Testing CDK Fingerprints with Clojure

Sometime back I was bored and thought that learning Lisp would be a good past time (maybe I should get a life?). I started of with SBCL and then discovered Clojure, a Lisp dialect that compiles to the JVM. The nice thing about this is that it allows one to write Lisp but also interact quite easily with Java libraries. As a result, I can get down to writing code without having to reimplement a bunch of stuff (such as cheminformatics methods for example).

There’s been quite a buzz about this implementation in the Lisp community. It so happens there have recently been a blog post and FF threads about the possible use of Clojure in bioinformatics. As Bosco pointed out, one reason for Clojures’ attractiveness is thatĀ  it has good support for concurrent programming – but I haven’t gotten that far yet.

So over the last few months I’ve been playing on and off with Clojure and the CDK – mostly small stuff to get the feel for Lisp.

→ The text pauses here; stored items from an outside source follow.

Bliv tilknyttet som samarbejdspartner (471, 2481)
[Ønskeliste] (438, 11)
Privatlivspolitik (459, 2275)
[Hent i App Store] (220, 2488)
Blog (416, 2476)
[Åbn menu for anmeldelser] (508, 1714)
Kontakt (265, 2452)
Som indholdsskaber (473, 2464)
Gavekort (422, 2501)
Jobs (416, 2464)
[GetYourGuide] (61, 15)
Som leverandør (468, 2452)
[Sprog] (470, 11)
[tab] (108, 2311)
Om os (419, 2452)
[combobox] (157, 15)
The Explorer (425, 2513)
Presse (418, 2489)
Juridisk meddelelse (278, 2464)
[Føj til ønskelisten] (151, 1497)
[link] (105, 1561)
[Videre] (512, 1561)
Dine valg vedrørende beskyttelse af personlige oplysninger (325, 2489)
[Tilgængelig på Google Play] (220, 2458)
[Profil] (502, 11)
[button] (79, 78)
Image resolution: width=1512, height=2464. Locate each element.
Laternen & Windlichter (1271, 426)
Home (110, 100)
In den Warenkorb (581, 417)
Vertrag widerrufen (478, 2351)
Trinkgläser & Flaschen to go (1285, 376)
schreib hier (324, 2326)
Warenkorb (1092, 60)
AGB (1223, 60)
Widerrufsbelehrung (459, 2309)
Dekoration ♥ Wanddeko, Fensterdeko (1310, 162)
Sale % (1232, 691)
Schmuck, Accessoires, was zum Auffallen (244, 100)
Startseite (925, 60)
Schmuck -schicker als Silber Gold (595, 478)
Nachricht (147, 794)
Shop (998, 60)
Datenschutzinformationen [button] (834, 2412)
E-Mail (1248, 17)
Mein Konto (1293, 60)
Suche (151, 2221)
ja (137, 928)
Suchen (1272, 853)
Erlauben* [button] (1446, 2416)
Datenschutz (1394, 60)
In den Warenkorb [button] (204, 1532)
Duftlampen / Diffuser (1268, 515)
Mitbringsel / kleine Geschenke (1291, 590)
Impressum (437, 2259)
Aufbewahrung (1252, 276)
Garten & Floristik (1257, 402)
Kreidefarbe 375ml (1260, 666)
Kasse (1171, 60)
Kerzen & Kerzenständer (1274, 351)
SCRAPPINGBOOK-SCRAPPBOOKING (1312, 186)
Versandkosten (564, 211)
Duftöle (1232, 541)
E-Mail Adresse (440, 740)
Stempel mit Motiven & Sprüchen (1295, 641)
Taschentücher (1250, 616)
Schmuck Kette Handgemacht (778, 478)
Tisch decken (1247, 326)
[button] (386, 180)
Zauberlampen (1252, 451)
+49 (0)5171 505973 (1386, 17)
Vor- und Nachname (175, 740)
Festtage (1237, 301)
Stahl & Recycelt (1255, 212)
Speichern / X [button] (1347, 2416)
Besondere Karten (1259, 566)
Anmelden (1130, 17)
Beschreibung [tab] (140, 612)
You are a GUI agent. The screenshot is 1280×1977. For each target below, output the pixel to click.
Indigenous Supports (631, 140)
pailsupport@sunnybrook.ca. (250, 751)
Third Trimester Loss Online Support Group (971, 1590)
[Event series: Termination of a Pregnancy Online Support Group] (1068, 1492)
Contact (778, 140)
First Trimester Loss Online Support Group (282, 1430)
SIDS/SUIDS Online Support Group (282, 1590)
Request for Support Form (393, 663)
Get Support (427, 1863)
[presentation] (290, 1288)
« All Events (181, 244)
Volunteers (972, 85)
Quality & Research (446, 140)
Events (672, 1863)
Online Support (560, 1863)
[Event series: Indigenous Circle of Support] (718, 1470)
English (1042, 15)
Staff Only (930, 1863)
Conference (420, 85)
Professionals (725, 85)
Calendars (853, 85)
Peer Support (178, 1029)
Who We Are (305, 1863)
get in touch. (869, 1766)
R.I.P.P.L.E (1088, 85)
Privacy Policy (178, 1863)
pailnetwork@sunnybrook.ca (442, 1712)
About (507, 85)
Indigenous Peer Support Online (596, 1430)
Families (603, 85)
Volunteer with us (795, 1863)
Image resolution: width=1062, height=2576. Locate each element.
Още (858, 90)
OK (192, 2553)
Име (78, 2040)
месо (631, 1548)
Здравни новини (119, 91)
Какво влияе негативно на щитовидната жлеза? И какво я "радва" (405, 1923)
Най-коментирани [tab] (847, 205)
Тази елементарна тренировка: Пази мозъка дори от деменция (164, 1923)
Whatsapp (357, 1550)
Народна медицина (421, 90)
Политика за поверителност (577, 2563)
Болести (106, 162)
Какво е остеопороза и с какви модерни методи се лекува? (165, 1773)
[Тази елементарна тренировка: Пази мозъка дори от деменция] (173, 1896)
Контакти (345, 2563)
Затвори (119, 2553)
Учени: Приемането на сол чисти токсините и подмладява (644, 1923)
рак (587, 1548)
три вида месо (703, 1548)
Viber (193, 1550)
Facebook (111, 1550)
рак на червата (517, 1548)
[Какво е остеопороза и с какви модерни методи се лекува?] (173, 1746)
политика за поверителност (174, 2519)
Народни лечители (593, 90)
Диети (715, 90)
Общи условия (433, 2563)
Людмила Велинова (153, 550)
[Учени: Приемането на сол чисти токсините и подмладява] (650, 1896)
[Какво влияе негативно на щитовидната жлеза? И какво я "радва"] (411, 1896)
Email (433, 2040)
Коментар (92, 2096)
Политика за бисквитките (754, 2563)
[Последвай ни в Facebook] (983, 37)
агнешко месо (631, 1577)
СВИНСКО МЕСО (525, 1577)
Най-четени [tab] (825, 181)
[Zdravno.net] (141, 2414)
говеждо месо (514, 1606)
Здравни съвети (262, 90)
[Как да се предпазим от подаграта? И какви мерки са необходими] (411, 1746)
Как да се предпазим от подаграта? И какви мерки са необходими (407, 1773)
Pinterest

Today I came across a blog post indicating that the CDK fingerprints weren’t doing very well at identifying substructures.



As noted in the post, the EState and MACCS don’t do very well which is not too surprising. However the post seemed to imply that the hashed fingerprints weren’t working well.

This seemed like an opportunity to practice my Lisp skills. I downloaded the small molecule dataset from DrugBank and converted it to SMILES with OpenBabel. I did some quick filtering to remove a few molecules, resulting in 4,688 SMILES. For this test I just considered one of the query structures from the original post, shown alongside.

So the first step is to import some useful Java classes and Clojure packages

(import '(org.openscience.cdk.smiles SmilesParser))
(import '(org.openscience.cdk DefaultChemObjectBuilder))
(import '(org.openscience.cdk.fingerprint ExtendedFingerprinter))
(import '(org.openscience.cdk.smiles.smarts SMARTSQueryTool))

;; so we can easily read lines from a file
(use 'clojure.contrib.duck-streams)

We then setup some of the objects that we’ll use such as the SMILES parser and fingerprinter

(def sp (new SmilesParser (. DefaultChemObjectBuilder (getInstance))))

;; Use the default settings for the fingerprinter
(def fprinter (new ExtendedFingerprinter))

Finally, we create some simple helper methods

(defn getmol [smiles] (. sp (parseSmiles smiles)))
(defn getfp [mol] (. fprinter (getFingerprint mol)))

OK, so now we’re ready to play. The first step is to create a fingerprint for the query molecule

(def querySmiles "C(C)(C)OCC(C)=C")
(def queryfp (getfp (getmol querySmiles)))

Next, we load the molecules by reading each line from the SMILES file and parsing the string into a molecule.

(def mols
     (map (fn [x]
        (getmol (. x trim)))
      (read-lines "junk.smi")))

The nice thing about Clojure is that lists are lazy – so if you execute this statement it returns immediately. The molecules will only be parsed when you start accessing the list and even then, it only parses those molecules that are actually accessed. So in other words the following code will give you the first molecule in the list, but all the rest will still remain “unparsed”

(first mols)

So given our molecule list, we first want to check whether the query molecule is a substructure using subgraph isomorphism. We can do this using the SMARTSQueryTool as follows

(def sqt (new SMARTSQueryTool querySmiles))
(def matches
     (map (fn [x]
        (. sqt (matches x)))

The result is that matches is a (lazy) list of boolean values. We’d like to see how many of these values are true

(count (filter (fn [x] (if x x)) matches))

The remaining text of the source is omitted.